On Tuesday 17 June 2008, Simon Marlow wrote:
So I tried your examples and the Addr# version looks slower than the MBA# version:
Hmm...
I tried with 6.8.2 and 6.8.3, using -O2 in both cases. I tried the Ptr version with and without -fvia-C -optc-O2, no difference.
I had forgotten about the via-c in the pragma when I sent it, but I've tested it both via-c and with the new backend (and triple checked since your message), and I always come away with the Ptr version being faster. -fvia-c doesn't seem to affect the speed of the Addr# version much, while it improves the speed of the MBA# version. However, even with the improved speed, Addr# seems to edge it out here. With the new backend, I get the results I sent in my initial mail.
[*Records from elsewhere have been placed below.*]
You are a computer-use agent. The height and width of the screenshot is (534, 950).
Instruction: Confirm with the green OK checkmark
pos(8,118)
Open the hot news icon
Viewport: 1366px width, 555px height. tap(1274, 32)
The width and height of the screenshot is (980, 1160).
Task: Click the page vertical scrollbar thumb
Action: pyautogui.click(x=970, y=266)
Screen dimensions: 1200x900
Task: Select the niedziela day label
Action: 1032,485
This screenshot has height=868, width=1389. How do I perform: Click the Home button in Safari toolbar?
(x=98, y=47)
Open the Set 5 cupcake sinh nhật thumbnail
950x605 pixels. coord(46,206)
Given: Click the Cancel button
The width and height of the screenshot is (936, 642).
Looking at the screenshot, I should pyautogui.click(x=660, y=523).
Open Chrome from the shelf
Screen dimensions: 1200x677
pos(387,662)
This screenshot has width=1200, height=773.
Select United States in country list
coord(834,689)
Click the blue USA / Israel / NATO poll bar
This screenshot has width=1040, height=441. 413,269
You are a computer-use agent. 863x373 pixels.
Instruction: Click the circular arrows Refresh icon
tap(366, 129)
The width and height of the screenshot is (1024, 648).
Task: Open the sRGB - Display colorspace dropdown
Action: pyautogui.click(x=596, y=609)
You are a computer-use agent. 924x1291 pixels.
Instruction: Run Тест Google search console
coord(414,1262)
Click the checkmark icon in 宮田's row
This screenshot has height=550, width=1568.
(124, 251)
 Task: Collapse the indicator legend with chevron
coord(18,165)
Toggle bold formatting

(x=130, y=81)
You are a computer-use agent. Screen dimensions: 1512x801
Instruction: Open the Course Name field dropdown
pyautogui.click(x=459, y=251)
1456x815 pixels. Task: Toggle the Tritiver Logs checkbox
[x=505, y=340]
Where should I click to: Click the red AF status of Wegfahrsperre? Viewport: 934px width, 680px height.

The ByteArray version takes 11 - 12 seconds to reverse a size 10 array 250 million times, whereas the Addr# version takes around 7 seconds. (I also noticed a bug I'd missed before sending the ByteArray version. It should allocate based on w, but I left it hard coded to 4# when I was experimenting. This was causing segmentation faults on large arrays on my machine, since I'm running in 64-bit mode, and 8# is the correct value here. Are you running in 32-bit, and if so, could that be the source of our discrepancy?)
Are these exactly the same programs you measured? What parameters did you use?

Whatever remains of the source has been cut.